> _Work to complete_
Turn the lines from the one containing "How do I perform: Expand" through the end of the items into a numbered list, skipping blank lines and leaving out the pictures.

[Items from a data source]

#####

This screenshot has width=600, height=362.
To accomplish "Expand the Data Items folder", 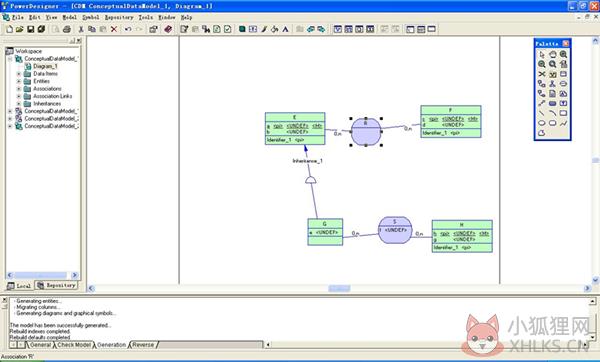I will tap(18, 73).
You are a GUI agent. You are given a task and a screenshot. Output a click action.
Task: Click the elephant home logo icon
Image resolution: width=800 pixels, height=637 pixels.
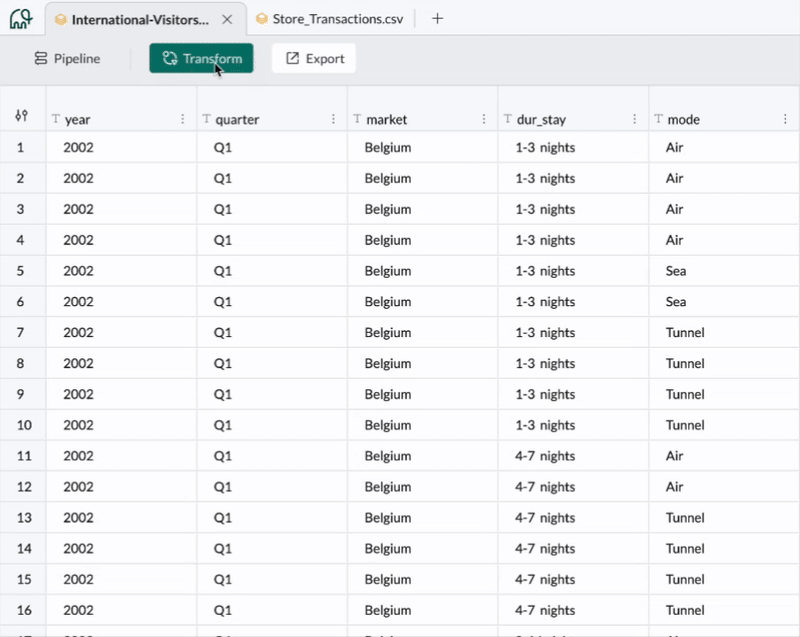click(20, 19)
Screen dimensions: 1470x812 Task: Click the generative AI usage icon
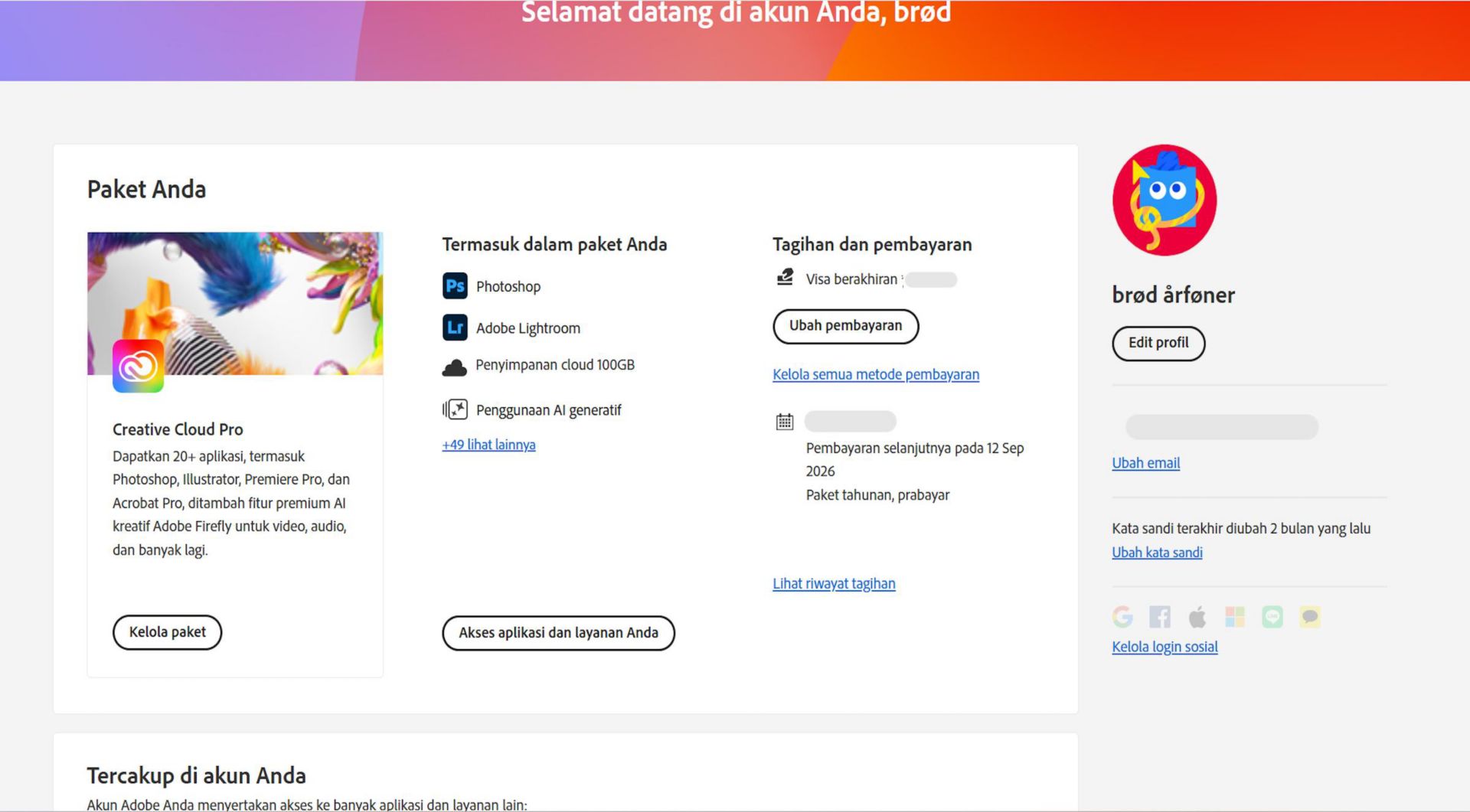coord(455,409)
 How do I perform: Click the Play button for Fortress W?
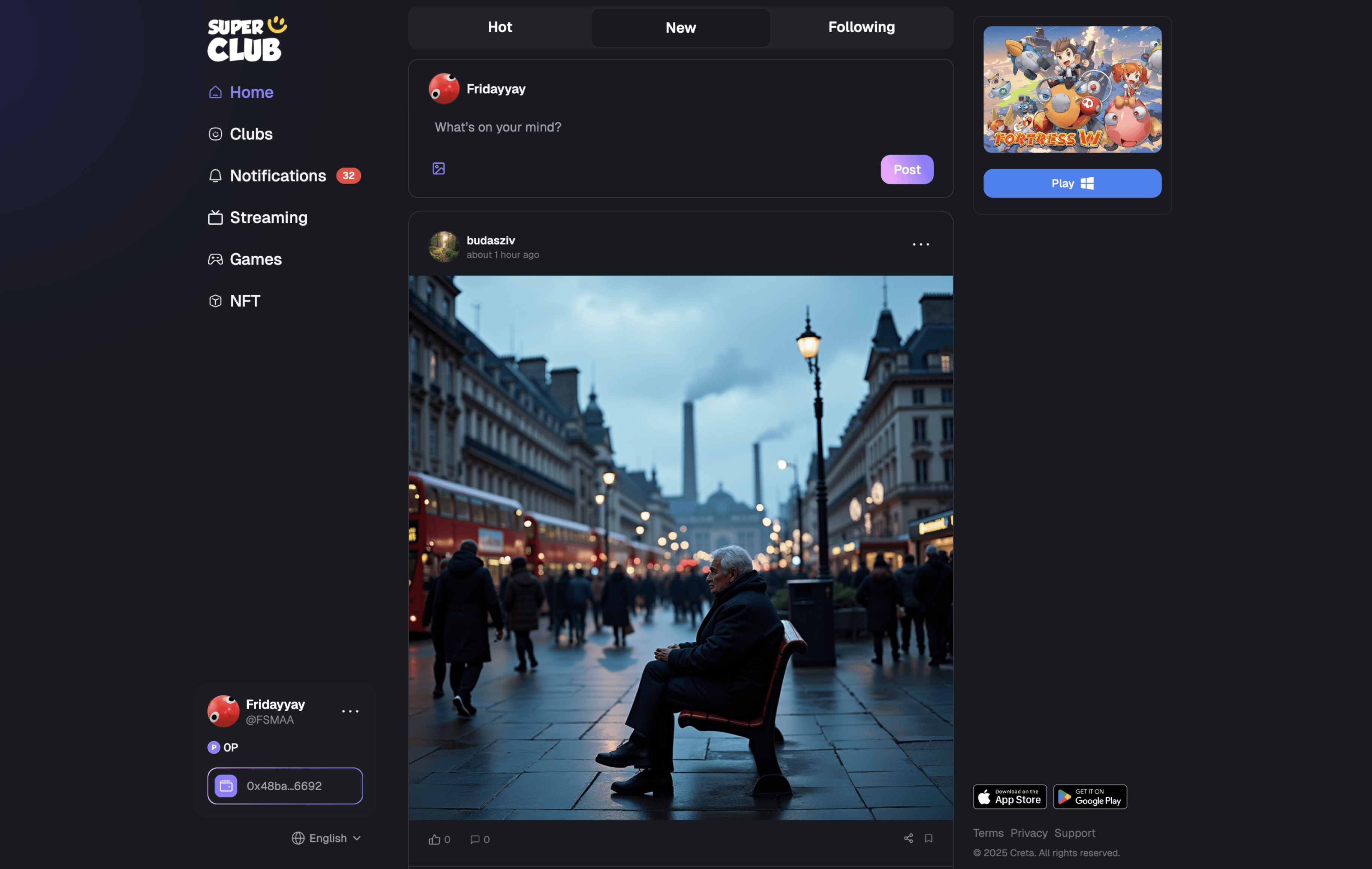coord(1072,183)
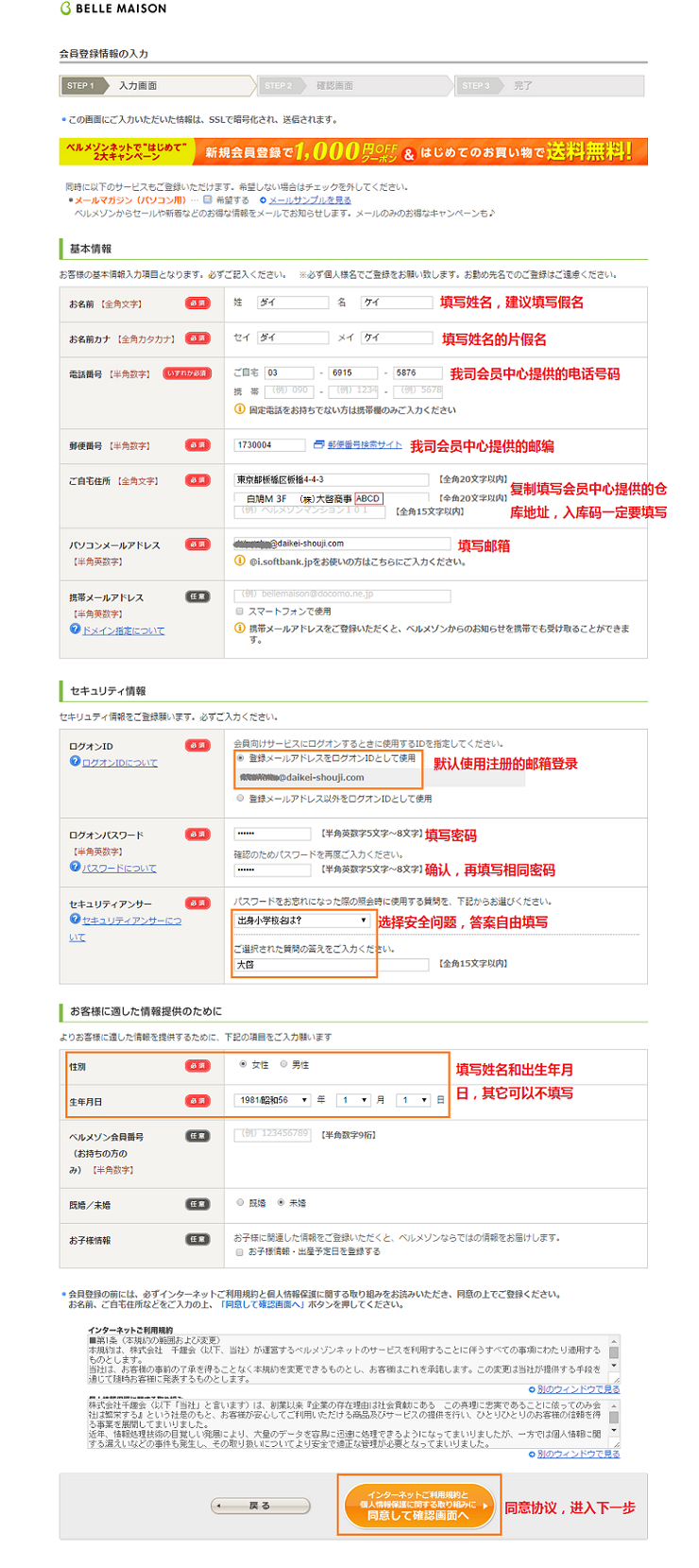
Task: Expand the birth month dropdown
Action: (354, 1100)
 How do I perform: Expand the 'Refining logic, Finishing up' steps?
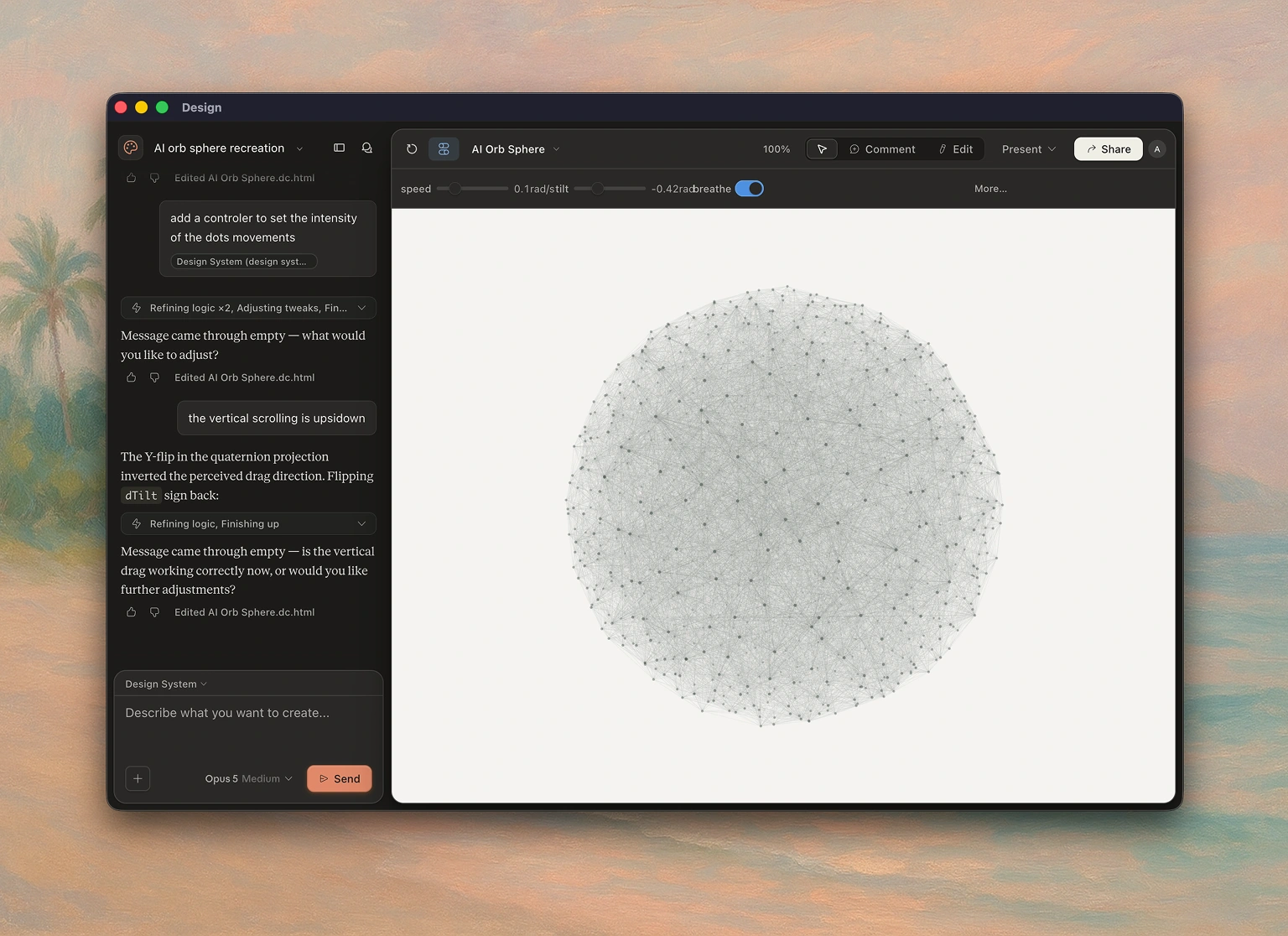(x=248, y=524)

#####

> _The completed task_
1.  How do I perform: Expand the 'Refining logic, Finishing up' steps?
2. (x=248, y=524)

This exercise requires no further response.